Je suis très honorée d’être aujourd’hui face à vous, membres du Comité central du Conseil œcuménique des Églises, et de partager avec vous quelques réflexions sur l’Amérique latine.
Alors que nous nous préparons pour la prochaine Assemblée qui a pour thème « L’amour du Christ mène le monde à la réconciliation et à l’unité », je vous invite à lire avec moi les paroles de Jean (21, 15-59) pour nous éclairer.
Suivre le Christ implique de prendre soin et de faire paître les brebis du Seigneur, et être prêt à donner sa propre pour ces brebis.
Simon est impulsif, déterminé, et audacieux. C’est ainsi que Pierre est souvent décrit dans la Bible.
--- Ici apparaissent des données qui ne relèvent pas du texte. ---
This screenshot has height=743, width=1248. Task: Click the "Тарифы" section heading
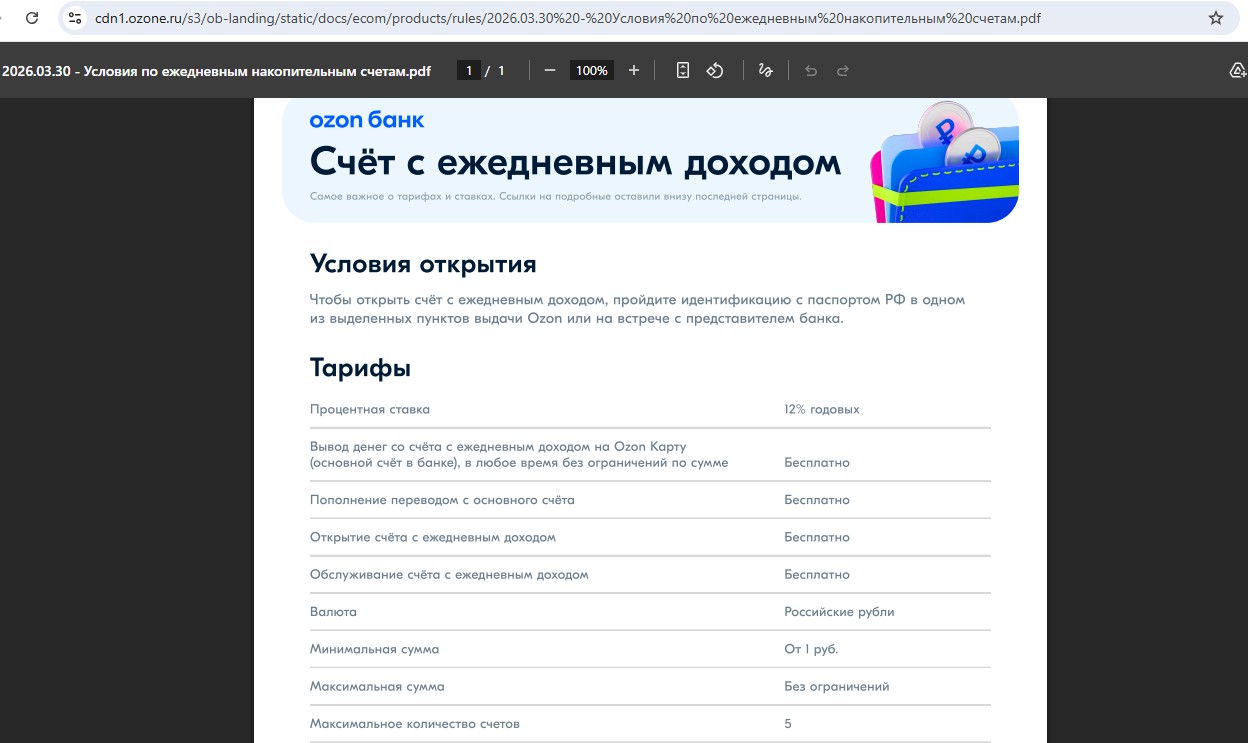360,368
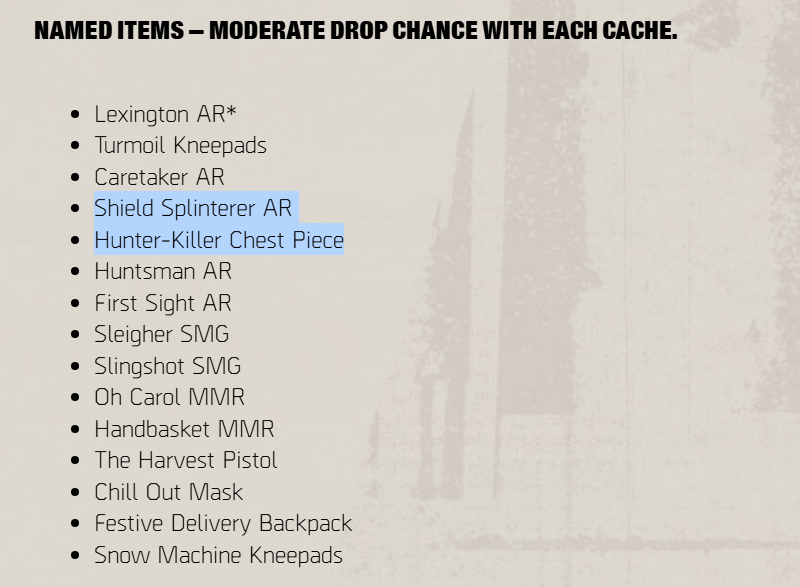Click the asterisk after Lexington AR

(x=231, y=111)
Il y est dépeint sautant dans l’eau pour marcher, coupant l’oreille d’un soldat pour l’empêcher d’emmener son maître, assurant qu’il donnerait sa vie pour sauver celle de Jésus, ou encore bravant la peur en reniant Jésus.
Jésus l’avait nommé Pierre, qui signifie « rocher », déclarant qu’il construirait sur ce « rocher » (ou cette « pierre ») un nouveau mouvement spirituel pour le monde.
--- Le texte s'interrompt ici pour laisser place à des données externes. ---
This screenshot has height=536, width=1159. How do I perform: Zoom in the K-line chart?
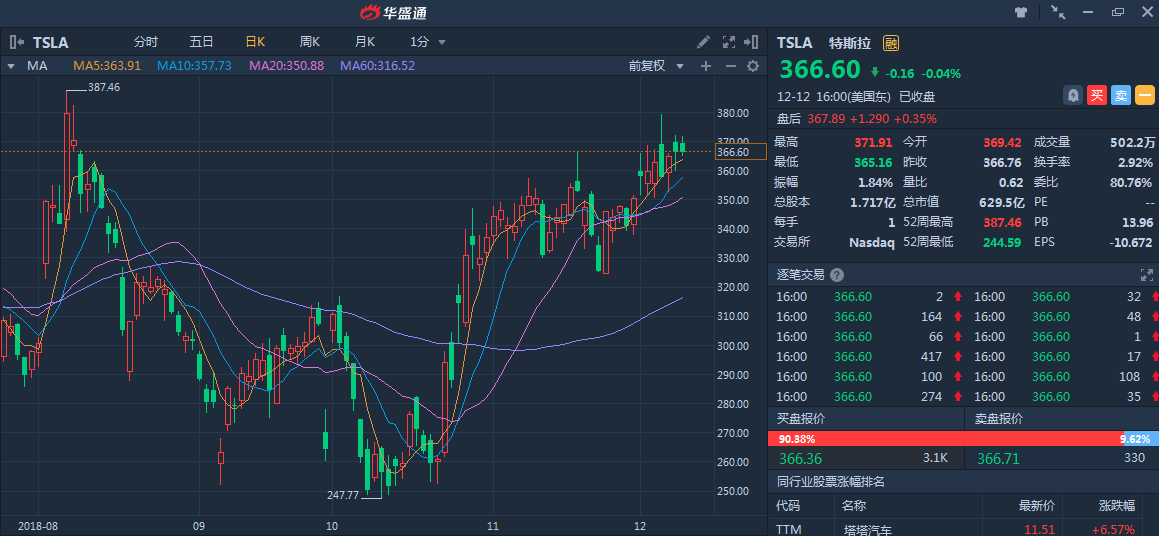click(706, 66)
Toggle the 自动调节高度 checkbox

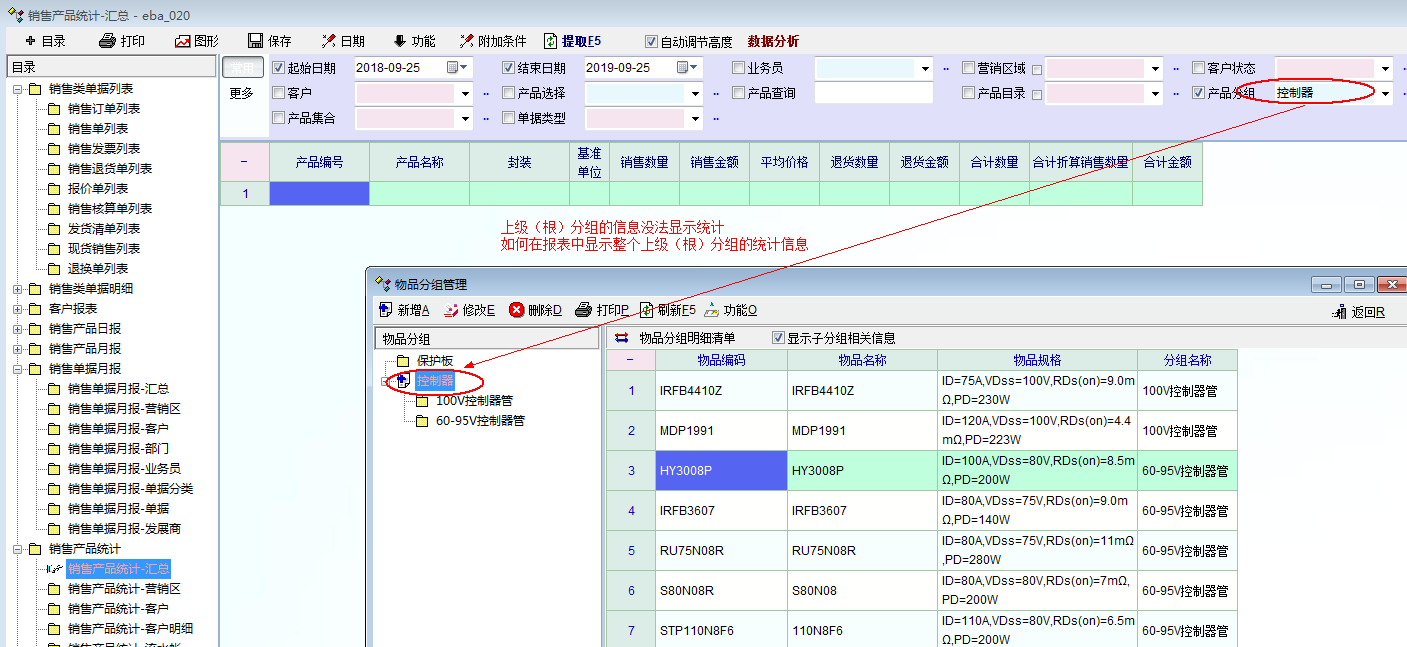[x=652, y=42]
Le chapitre 21 de l’Évangile selon Saint Jean rappelle que Jésus l’appelait Simon, son ancien nom avant de rencontrer Jésus. Pierre était retourné à sa vie d’avant, à son bateau, à ses filets, à ses poissons. Il voulait redevenir pêcheur en mer. Ses compagnons le rejoignirent, le suivirent dans cette expédition qui, finalement, s’avèrera décevante. Pierre réalise-t-il qu’il est déçu de lui-même ? Qu’est-ce qui le trouble ? Son propre reniement ? La mort, la perte de son chef ? Faire partie d’un projet vain, qui a échoué ?
Près du feu, autour du feu, Pierre a renié Jésus. Et maintenant, après des épisodes si douloureux pour Jésus, pour sa famille, et pour ceux qui rêvaient d’un nouveau projet, d’un nouveau mouvement de Dieu dans le monde, Jésus les invita à s’asseoir autour du feu pour manger du pain et du poisson.
Et c’est là où, au milieu de la frustration, du découragement et de la déception, que Jésus réprimande Simon, et non Pierre, et l’interroge trois fois sur son amour, sur son véritable engagement envers son troupeau. La plus grande preuve d’amour est de prendre soin, faire paître, et de s’occuper du troupeau de Jésus ; ce n’est pas de protéger Jésus. Certes, Pierre n’avait pas hésité à brandir son épée pour protéger Jésus, mais cela ne comptait pas pour Jésus. Ce qui comptait réellement pour lui, c’était la manière dont Pierre prendrait soin de son troupeau.
Lorsque Pierre fut enfin pris par la puissance de l’Esprit, de l’amour auquel Jésus faisait référence, nous le voyons dans les actes des apôtres, qui se sont complètement convertis, guérissant les malades, ressuscitant les morts, prêchant et guidant des milliers de personnes à la conversion, apportant l’Évangile dans de nombreux endroits, créant de nouvelles communautés de foi, imposant les mains et donnant le Saint-Esprit. Pierre se laisse constamment convertir par l’esprit du Christ, comme il le fit devant Corneille.
Réfléchissons à la façon dont nous, en tant que Conseil œcuménique des Églises, avons peut-être renié Jésus, renié le Christ, et certainement plus que trois fois. Aujourd’hui, écoutons Jésus et interrogeons-nous sur notre amour pour celui qui est la vie, qui est le chemin, qui est la lumière. Il nous invite à aimer profondément, comme Pierre : en prenant soin du troupeau de Dieu, du monde, de son peuple, de ses territoires, de sa planète, de la vie, de l’eau. Luttons contre le changement climatique, contre les puissances économiques mortifères, contre les pouvoirs qui détruisent la vie avec violence. Dieu nous invite, comme il l’a fait avec Pierre, à aimer jusqu’à donner notre propre vie pour cet amour salvateur.
Dieu devient, se transforme en puissance, se glorifie à travers nos faiblesses.
Prenons soin du troupeau de Dieu de manière à ce que « l’amour du Christ mène le monde à la réconciliation et à l’unité » dans le contexte de cette pandémie, qui a exacerbé l’ambition et l’injustice, et qui renforce notre engagement en faveur de l’unité, de la réconciliation, et du bien-être de nos communautés.